Po spałaszowaniu naszych talerzy opuściliśmy lokal, nogi zaczynały mi mięknąć. Z każdym krokiem ku sali treningowej w duchu kurczyłam się coraz bardziej, ale starałam się tego nie pokazywać. Mimo nadziei zasiane ziarenko przez poprzednich "panów" zaczynało kiełkować. Przecież jak zobaczy jaka ze mnie broń to pewnie też zrezygnuje z Paktu! Niestety, było za późno na wycofanie się, zatem pozostało mi dumnie unieść głowę i uśmiechać się.
-Nim zaczniemy, muszę spytać o coś, co wcześniej mi umknęło. W co się zmieniasz?- Podenerwowana przełknęłam ślinę.
-Kojarzysz filmy o Indianie Jonesie?- Kiwnął głową. - Jak mnie przyzwiesz nadanym imieniem, to się nim staniesz.
-Uhm, serio? No to... Do mnie, Serthmin!
Poczułam znajome mrowienie, na które czekając, zamknęłam oczy. Zawsze śmiesznie się czułam w formie oręża, naprawdę. Niby wszystko doświadczałam, mogłam wysyłać jakieś porozumienia drogą myśli do swojego "właściciela" a jednak zawsze mnie to ekscytowało, zwykle w negatywny sposób. Wiedziałam i czułam, że młodzieniec ogląda zdumiony mnie w swojej dłoni. Kilkakrotnie trzasnął w powietrzu, wywołując spore posyłki elektryczności w odległe pomocnicze cele, chyba oceniał mój zasięg działania. Nie byłam pewna jego zamiarów, skupiał się na tej czynności. Po kilku minutach oglądania mnie, siły ataków i poszkodowanych celach, pozwolił mi wrócić do ludzkiej formy. Miałam pochyloną głowę do przodu, ale zaryzykowałam spojrzeniem bez podnoszenia tej części ciała.
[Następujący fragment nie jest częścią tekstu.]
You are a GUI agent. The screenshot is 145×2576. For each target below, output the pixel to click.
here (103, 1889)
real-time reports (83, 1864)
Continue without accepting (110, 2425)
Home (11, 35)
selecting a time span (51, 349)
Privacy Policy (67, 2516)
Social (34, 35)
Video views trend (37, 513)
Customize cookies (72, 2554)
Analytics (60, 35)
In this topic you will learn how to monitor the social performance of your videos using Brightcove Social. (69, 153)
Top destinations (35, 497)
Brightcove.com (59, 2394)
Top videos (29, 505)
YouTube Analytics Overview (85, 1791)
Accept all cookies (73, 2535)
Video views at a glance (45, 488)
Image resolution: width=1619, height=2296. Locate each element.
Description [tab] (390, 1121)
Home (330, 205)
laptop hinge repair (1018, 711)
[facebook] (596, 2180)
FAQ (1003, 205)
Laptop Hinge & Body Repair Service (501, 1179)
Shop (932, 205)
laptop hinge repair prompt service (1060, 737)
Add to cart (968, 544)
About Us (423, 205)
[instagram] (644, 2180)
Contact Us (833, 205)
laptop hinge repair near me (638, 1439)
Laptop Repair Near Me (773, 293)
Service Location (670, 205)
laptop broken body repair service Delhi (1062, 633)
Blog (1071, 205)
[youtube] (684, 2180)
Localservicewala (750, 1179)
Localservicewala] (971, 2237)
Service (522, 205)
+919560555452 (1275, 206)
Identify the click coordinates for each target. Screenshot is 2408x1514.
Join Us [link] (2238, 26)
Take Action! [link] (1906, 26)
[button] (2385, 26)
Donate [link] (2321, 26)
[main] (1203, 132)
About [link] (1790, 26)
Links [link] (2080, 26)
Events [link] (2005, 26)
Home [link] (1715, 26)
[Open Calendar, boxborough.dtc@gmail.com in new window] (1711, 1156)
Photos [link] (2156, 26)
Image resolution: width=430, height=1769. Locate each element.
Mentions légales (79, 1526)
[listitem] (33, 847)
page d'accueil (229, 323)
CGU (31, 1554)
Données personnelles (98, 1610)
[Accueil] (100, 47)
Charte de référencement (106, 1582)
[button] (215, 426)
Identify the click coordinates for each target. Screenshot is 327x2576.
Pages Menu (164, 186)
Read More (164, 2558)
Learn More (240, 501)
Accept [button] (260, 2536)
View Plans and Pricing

-I jak? Jak to widzisz?- Spytałam cicho, ponieważ przy głośniejszym tonie zdecydowanie usłyszałby moje drżenie i przestraszenie. Część mnie liczyła na nadzieję, druga była pewna odrzucenia, a jeszcze inna walczyła, by nie pogrążyć się w koszmarnych wspomnieniach poprzednich Paktów.